New contract: Four years, $130 million ($32.5 million per year)

Siakam slipped to 27th in the 2016 draft -- and spent all of last season proving 25 teams wrong. The Cameroon native averaged 16.9 points and 6.9 rebounds per game despite sharing touches with Kawhi Leonard and Kyle Lowry and boasts the second-highest Win Share in the 2016 draft class despite barely making an impact in his first two seasons. He should be an All-Star for years to come.

3. Jamal Murray (Boston Celtics' original pick: Jaylen Brown)

New contract: Five years, $170 million ($34 million per year)

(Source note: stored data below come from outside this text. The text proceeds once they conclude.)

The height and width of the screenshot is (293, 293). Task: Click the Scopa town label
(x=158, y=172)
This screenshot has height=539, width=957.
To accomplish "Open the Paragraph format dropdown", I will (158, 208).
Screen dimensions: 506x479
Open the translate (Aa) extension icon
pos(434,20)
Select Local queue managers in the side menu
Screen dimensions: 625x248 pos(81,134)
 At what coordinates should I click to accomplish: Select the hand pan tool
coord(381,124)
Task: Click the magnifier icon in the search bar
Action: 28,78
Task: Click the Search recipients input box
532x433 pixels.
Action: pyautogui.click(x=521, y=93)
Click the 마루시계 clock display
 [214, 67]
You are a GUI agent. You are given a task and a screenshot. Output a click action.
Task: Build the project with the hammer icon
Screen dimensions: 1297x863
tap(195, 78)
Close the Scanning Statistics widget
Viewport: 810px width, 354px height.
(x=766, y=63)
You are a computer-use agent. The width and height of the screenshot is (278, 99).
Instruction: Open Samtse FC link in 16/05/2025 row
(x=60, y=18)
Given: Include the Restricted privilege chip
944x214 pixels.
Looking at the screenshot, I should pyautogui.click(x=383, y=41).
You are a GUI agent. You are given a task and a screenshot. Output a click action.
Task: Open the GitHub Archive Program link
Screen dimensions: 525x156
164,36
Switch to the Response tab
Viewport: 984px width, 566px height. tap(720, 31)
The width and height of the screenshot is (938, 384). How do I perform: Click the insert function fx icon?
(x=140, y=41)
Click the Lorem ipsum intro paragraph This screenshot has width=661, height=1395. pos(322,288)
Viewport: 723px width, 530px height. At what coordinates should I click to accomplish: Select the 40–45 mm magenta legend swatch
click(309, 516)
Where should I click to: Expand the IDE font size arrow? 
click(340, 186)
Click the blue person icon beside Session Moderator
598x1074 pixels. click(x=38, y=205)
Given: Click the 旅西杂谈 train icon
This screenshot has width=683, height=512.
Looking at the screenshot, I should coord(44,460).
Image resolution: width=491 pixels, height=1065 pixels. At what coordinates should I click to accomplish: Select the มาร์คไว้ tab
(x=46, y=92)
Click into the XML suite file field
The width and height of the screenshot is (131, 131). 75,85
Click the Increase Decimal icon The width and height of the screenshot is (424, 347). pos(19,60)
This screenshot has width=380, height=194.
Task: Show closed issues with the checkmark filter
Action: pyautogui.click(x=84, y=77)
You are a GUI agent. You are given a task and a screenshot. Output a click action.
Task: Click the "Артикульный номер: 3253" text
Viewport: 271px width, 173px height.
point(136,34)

Murray averaged career highs in points (18.2), assists (4.8) and rebounds (4.2) in a breakout 2018-19 campaign for Denver. If he can improve his 3-point shot (36.7 percent last season), he's a legitimate franchise point guard for an NBA title contender.

4. Buddy Hield (Phoenix Suns' original pick: Dragan Bender)

New contract: Four years, $94 million ($23.5 million per year)

Hield's advanced age (26) is a strike against him, but he proved himself as a bona fide scorer last season, averaging 20.7 points per game while shooting 42.7 percent from 3-point range. Brown may have a slightly higher ceiling, but Hield has a higher floor.

5. Jaylen Brown (Minnesota Timberwolves' original pick: Kris Dunn)

New contract: TBD

Brown has more playoff experience than any player ahead of him on this last and at best could be a two-way star in the mold of Kawhi Leonard. But the 22-year-old has some work to do after a disappointing 2018-19 campaign that saw a regression in nearly every statisical category. That regression may have cost Brown a Hield-like extension, although he can get back into that range with a strong 2019-20 campaign.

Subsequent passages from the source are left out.